* [Work required] Select and copy each line of the rows below that contains the word "Describe". Case counts, so only that capitalization matches.

* [Excerpts from a dataset]
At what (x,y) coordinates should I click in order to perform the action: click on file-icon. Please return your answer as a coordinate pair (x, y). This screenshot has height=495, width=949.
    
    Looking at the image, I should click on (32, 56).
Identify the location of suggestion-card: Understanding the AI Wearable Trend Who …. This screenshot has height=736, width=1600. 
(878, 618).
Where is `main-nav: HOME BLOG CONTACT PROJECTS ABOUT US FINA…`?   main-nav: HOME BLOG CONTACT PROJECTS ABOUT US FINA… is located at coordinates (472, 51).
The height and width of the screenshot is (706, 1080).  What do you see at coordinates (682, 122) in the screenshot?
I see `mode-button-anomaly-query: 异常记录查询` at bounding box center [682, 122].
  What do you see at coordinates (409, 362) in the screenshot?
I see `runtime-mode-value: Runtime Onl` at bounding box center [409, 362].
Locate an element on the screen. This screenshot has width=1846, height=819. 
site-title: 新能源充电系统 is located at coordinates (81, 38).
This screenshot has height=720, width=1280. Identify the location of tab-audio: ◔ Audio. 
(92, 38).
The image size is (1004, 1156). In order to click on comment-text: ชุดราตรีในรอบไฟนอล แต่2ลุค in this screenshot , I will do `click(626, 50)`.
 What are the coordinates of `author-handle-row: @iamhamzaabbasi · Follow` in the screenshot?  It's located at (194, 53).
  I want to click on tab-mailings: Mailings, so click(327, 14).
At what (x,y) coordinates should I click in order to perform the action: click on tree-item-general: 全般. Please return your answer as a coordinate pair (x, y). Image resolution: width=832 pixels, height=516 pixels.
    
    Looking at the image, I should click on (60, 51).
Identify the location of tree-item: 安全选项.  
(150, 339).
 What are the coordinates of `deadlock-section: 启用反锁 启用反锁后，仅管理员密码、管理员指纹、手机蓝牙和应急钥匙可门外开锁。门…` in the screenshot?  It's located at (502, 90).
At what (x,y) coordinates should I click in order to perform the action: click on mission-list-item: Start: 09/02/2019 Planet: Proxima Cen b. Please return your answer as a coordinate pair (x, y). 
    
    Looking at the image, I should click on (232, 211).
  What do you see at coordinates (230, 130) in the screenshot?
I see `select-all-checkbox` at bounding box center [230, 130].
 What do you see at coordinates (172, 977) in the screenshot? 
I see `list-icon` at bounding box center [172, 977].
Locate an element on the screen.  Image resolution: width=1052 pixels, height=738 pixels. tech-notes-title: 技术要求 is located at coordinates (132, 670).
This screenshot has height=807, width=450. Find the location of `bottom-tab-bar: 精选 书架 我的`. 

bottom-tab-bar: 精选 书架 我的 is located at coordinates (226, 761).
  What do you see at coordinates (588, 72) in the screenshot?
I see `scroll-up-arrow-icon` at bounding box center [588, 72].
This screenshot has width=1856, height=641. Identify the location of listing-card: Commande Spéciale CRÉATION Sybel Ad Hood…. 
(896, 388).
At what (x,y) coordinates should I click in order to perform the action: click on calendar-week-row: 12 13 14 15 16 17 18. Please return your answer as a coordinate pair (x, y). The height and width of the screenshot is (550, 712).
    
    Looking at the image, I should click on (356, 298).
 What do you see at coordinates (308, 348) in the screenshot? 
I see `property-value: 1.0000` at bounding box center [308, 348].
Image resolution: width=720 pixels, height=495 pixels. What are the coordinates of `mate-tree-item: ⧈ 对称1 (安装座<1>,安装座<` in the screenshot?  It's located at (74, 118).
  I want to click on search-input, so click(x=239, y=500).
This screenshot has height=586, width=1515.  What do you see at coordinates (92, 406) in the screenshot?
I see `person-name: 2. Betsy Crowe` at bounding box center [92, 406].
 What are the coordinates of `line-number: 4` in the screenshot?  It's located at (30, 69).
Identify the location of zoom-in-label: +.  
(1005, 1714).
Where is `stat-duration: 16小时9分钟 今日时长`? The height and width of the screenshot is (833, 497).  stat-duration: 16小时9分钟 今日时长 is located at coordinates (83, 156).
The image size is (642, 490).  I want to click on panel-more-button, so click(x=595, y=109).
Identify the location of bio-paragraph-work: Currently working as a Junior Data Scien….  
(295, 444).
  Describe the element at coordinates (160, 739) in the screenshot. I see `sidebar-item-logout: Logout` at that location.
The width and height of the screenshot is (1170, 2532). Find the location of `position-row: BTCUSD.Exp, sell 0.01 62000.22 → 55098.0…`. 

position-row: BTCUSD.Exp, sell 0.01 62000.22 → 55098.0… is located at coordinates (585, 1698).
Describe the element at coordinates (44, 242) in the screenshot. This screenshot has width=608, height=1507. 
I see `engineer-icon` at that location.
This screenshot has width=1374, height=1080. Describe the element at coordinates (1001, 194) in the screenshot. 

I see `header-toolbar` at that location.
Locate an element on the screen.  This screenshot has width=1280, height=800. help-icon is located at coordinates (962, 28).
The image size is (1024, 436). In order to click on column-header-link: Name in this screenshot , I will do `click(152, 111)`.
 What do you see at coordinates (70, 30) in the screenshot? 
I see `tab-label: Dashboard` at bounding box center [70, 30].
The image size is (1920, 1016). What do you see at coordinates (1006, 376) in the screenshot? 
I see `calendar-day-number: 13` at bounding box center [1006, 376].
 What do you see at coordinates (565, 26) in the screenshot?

* [Output]
  Describe the element at coordinates (160, 739) in the screenshot. I see `sidebar-item-logout: Logout` at that location.
Describe the element at coordinates (44, 242) in the screenshot. This screenshot has width=608, height=1507. 
This screenshot has width=1374, height=1080. Describe the element at coordinates (1001, 194) in the screenshot. 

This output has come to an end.